A qualifying child must meet be younger than the taxpayer and be under age 19 or a full-time student under 24 years old. The age requirement does not apply if the qualifying child is permanently and totally disabled during the tax year.
If your dependent meets these criteria, they are a qualifying child, not a qualifying relative.
A taxpayer may claim a qualifying relative even if that individual is a qualifying child of another taxpayer only when the dependent’s parent is not required to or does not file an income tax return.

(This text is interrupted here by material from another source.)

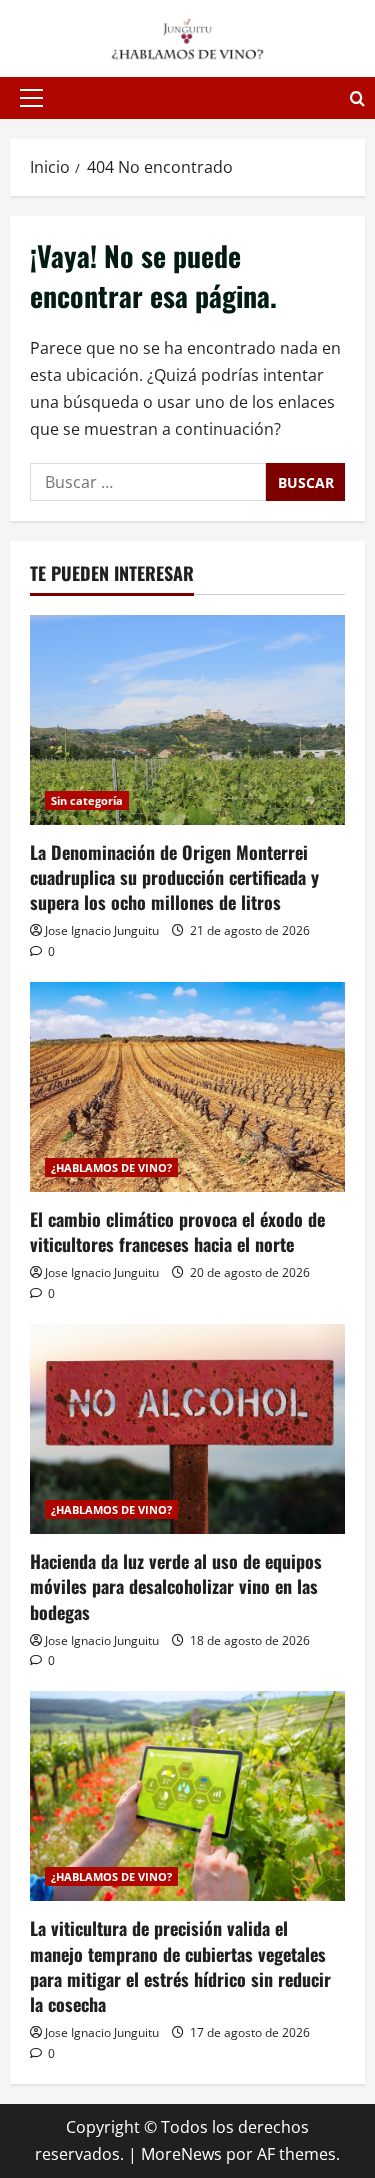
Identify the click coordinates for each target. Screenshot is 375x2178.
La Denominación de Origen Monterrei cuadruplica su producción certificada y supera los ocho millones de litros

Member of Household or Relationship Test
The dependent must meet certain relationship tests. A qualifying relative is typically a family member, and the relationship is not always biological—a sister-in-law could be claimed as a qualifying relative, for example. An unrelated individual who lived with the taxpayer for the entire year could also satisfy this criterion.
Gross Income Test
The qualifying relative’s gross income must be under the threshold amount. In 2021, the amount was $4,300. Gross income includes taxable unemployment compensation, Social Security benefits, and school grants.
The taxpayer must have provided more than 50% of the person’s total support to claim that person as a qualifying relative. The taxpayer’s contribution must be measured against all types of support the dependent received, including taxable income, tax-exempt income, and loans.
In some cases, someone may receive support from multiple people. The people who provide more than 10% of the dependent’s total support will need to agree on in writing who will claim the dependent. The taxpayer claiming the deduction must file Form 2120.
For example, you provided $4,000 in support toward your father during the year, and your father received Social Security benefit payments of $5,000. Your father’s total support was $9,000 that year. Since you contributed only $4,000 (44%) of that amount, you can’t claim your father as a qualifying relative.
- A qualifying relative is a type of dependent you can claim when filing your taxes.
- To qualify, your relative must pass the dependent taxpayer test, joint return test, gross income test, and support test.
- The deductions for a qualifying relative are suspended for tax years 2018 through 2025 due to the Tax Cuts and Jobs Act, although other tax benefits are available.
- A dependent can’t be claimed as both a qualifying and a qualifying relative simultaneously.
- If two taxpayers can claim the same qualifying relative, they must come to an agreement on who will claim the dependency exemption.